Nach drei Generalstreiks der Bewegung der Basisgewerkschaften Cobas war die italienische Gewerkschaftsbewegung im Frühjahr aus ihrem lang anhaltenden sozialpartnerschaftlichen Winterschlaf erwacht. Am 23. März demonstrierten auf Initiative der CGIL in Rom mehr als drei Millionen Menschen gegen die Veränderung des Artikels 18 zum Kündigungsschutz. Drei Wochen später legte ein achtstündiger Generalstreik das Land lahm.

Mittlerweile haben die beiden anderen großen Gewerkschaftsverbände Italiens CISL (ehemals christdemokratisch) und UIL (ehemals der Sozialistischen Partei nahe stehend) nach Gesprächen mit der Regierung einer Veränderung des Artikels 18 zugestimmt. Die CGIL hingegen bleibt bei ihrem kategorischen Nein und hat weitere Streiks angekündigt.
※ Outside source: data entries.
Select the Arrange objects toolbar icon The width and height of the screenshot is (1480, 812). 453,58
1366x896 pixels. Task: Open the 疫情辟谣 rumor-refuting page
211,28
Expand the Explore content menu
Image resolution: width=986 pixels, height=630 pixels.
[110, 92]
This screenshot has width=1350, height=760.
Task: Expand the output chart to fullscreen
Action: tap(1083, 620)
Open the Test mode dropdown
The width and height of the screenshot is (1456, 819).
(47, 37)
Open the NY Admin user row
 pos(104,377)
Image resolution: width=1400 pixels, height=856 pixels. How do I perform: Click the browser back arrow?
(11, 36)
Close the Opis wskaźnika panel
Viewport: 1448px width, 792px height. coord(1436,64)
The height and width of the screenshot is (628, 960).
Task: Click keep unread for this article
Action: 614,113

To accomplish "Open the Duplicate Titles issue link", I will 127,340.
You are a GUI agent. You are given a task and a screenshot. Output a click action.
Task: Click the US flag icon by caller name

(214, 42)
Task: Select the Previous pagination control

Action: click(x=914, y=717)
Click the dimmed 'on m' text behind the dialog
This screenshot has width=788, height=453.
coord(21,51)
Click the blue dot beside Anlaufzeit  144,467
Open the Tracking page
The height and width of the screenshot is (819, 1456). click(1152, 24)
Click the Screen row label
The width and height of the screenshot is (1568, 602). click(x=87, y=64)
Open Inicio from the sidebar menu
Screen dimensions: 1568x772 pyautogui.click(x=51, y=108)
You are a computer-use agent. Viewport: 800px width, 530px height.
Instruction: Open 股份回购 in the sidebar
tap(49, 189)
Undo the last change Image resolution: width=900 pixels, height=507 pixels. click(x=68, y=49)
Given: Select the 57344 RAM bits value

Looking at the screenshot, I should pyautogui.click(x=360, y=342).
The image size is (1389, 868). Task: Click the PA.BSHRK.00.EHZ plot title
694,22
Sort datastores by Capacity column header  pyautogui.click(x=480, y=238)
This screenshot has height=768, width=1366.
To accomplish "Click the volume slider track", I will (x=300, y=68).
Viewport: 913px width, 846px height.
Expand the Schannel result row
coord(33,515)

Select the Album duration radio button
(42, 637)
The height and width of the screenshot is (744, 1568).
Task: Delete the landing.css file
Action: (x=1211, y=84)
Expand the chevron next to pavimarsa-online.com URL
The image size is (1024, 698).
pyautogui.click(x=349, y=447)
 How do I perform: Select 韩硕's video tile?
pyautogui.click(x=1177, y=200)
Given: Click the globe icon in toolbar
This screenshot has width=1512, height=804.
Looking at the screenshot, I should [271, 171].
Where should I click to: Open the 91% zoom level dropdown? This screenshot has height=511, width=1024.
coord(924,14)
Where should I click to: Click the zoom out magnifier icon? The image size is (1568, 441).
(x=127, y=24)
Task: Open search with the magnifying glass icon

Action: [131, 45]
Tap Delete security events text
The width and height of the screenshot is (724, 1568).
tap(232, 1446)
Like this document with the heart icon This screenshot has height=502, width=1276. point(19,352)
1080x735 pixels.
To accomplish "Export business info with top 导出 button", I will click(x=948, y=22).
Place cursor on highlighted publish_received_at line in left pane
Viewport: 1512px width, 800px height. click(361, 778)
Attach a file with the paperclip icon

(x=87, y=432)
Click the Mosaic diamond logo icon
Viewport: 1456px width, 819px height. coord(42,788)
Doch kann diese oppositionelle Gewerkschaftsmobilisierung, wie die Vergangenheit gezeigt hat, auch schnell wahltaktischen und parteipolitischen Überlegungen zu Gunsten der sozialdemokratischen Democratici di Sinistra (DS) und ihrem Wahlbündnis Ulivo (Olivenbaum) weichen und die Kräfte sich nur noch auf eine Ablösung der Berlusconi-Regierung konzentrieren.

Sozialforen: Erstarrung und Dezentralisierung

Die Disobbedienti ihrerseits wollen die anstehenden Streiks "generalisieren". Sie sollen nicht nur an den Arbeitsplätzen stattfinden, sondern in die Gesellschaft hinausgetragen und so den postfordistischen Arbeitsverhältnissen angepasst werden. Die Bewegung knüpft damit an die Erfahrungen von Sevilla an, wo der Generalstreik der spanischen Gewerkschaften an einigen Orten nicht nur acht Arbeitsstunden lang dauerte, sondern 24 Stunden. Blockiert wurde auch die Kommunikation, der Transport und der Warenverkehr. Die Disobbedienti wollen so auch in Italien die modernen Produktionsverhältnisse lahm legen.